● SHORT TASK: Please copy in full each of the items in the part that opens with the line containing "Archive for 2018 (59, 82)" and closes with the line containing "2019 (58, 129)", both included, adding -52 to every number in their coordinates.

══ GIVEN RECORDS

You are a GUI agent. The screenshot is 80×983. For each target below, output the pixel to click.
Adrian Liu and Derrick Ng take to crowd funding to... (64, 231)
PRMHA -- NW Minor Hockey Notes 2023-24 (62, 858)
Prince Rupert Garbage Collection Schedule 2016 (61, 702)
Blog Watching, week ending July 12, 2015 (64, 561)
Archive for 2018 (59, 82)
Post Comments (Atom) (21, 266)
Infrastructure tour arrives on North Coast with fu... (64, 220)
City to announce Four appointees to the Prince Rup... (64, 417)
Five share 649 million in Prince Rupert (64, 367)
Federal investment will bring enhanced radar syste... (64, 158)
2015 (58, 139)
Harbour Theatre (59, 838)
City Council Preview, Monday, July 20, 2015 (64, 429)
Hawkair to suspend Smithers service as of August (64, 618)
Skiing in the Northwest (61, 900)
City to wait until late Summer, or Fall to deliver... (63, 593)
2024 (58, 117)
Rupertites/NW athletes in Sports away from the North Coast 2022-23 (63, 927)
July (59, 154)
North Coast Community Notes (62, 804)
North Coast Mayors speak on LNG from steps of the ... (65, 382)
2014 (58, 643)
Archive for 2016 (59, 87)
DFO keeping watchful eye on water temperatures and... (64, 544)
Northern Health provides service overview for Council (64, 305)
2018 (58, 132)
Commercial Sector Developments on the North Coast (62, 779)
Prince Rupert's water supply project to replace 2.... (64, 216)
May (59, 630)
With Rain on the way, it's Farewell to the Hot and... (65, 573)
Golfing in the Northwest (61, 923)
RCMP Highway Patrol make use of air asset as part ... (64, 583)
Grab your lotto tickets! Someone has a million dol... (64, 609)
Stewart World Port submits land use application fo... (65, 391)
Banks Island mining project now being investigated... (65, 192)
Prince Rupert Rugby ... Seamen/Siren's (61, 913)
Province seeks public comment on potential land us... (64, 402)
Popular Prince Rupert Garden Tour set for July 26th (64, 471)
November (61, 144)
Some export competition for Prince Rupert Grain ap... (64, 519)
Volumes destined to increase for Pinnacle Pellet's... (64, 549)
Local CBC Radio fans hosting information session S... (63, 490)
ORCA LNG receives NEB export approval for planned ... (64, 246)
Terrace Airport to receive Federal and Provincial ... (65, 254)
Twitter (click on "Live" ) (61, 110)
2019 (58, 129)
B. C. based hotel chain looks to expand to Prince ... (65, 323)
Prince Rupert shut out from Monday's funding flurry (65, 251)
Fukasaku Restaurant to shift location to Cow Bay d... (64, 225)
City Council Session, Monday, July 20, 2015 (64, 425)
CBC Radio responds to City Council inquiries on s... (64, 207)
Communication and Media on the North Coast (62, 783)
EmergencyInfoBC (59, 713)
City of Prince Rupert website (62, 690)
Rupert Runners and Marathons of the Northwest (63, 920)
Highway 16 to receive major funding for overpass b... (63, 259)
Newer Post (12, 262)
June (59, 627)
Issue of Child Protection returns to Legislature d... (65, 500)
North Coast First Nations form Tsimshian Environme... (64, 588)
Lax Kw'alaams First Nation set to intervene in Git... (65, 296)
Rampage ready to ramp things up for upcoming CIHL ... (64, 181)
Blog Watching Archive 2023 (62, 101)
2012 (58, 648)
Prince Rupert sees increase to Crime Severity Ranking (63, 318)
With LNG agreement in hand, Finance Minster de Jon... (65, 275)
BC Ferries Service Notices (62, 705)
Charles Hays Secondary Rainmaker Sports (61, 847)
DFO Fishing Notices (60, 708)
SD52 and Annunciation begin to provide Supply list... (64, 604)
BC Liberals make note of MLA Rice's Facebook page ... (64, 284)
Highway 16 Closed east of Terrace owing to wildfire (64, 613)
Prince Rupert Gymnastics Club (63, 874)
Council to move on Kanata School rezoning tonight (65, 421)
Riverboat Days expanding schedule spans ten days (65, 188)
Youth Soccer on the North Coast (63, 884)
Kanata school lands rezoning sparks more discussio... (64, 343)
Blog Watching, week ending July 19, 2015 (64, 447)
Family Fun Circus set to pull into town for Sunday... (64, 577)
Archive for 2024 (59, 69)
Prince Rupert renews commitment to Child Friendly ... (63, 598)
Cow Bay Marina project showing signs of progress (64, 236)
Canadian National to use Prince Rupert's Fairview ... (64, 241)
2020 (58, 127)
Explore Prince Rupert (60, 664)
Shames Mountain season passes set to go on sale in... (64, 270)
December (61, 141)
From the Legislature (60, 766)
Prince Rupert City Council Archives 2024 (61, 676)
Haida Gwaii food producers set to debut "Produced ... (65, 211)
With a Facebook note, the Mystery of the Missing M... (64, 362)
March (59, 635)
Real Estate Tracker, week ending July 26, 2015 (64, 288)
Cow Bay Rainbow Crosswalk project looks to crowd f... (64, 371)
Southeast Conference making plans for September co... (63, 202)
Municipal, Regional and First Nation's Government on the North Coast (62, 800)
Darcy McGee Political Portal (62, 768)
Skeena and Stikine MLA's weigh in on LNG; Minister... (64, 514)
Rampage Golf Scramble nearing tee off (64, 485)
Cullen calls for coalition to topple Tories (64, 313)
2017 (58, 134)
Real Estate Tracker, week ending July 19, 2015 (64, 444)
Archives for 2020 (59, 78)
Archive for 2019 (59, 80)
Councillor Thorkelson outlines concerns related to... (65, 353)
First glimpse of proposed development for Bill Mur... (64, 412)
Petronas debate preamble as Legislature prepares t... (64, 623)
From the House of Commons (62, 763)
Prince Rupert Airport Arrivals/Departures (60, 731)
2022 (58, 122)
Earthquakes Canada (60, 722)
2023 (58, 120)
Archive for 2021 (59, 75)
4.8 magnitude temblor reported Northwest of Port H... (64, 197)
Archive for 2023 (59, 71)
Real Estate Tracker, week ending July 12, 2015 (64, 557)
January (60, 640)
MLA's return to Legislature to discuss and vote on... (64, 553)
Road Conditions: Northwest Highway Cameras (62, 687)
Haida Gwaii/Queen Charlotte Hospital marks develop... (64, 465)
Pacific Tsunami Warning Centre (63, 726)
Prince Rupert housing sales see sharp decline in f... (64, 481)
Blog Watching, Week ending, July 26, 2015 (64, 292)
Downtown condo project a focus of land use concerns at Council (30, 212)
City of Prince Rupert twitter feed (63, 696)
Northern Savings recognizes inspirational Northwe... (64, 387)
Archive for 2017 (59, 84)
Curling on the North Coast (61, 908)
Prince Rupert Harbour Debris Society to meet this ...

════

● SOLUTION FOR THIS TASK:
Archive for 2018 (7, 30)
Post Comments (Atom) (-31, 214)
Infrastructure tour arrives on North Coast with fu... (12, 168)
City to announce Four appointees to the Prince Rup... (12, 365)
Five share 649 million in Prince Rupert (12, 315)
Federal investment will bring enhanced radar syste... (12, 106)
2015 (6, 87)
Harbour Theatre (7, 786)
City Council Preview, Monday, July 20, 2015 (12, 377)
Hawkair to suspend Smithers service as of August (12, 566)
Skiing in the Northwest (9, 848)
City to wait until late Summer, or Fall to deliver... (11, 541)
2024 (6, 65)
Rupertites/NW athletes in Sports away from the North Coast 2022-23 (11, 875)
July (7, 102)
North Coast Community Notes (10, 752)
North Coast Mayors speak on LNG from steps of the ... (13, 330)
2014 (6, 591)
Archive for 2016 (7, 35)
DFO keeping watchful eye on water temperatures and... (12, 492)
Northern Health provides service overview for Council (12, 253)
2018 (6, 80)
Commercial Sector Developments on the North Coast (10, 727)
Prince Rupert's water supply project to replace 2.... (12, 164)
May (7, 578)
With Rain on the way, it's Farewell to the Hot and... (13, 521)
Golfing in the Northwest (9, 871)
RCMP Highway Patrol make use of air asset as part ... (12, 531)
Grab your lotto tickets! Someone has a million dol... (12, 557)
Stewart World Port submits land use application fo... (13, 339)
Banks Island mining project now being investigated... (13, 140)
Prince Rupert Rugby ... Seamen/Siren's (9, 861)
Province seeks public comment on potential land us... (12, 350)
Popular Prince Rupert Garden Tour set for July 26th (12, 419)
November (9, 92)
Some export competition for Prince Rupert Grain ap... (12, 467)
Volumes destined to increase for Pinnacle Pellet's... (12, 497)
Local CBC Radio fans hosting information session S... (11, 438)
ORCA LNG receives NEB export approval for planned ... (12, 194)
Terrace Airport to receive Federal and Provincial ... (13, 202)
Twitter (click on "Live" ) (9, 58)
2019 (6, 77)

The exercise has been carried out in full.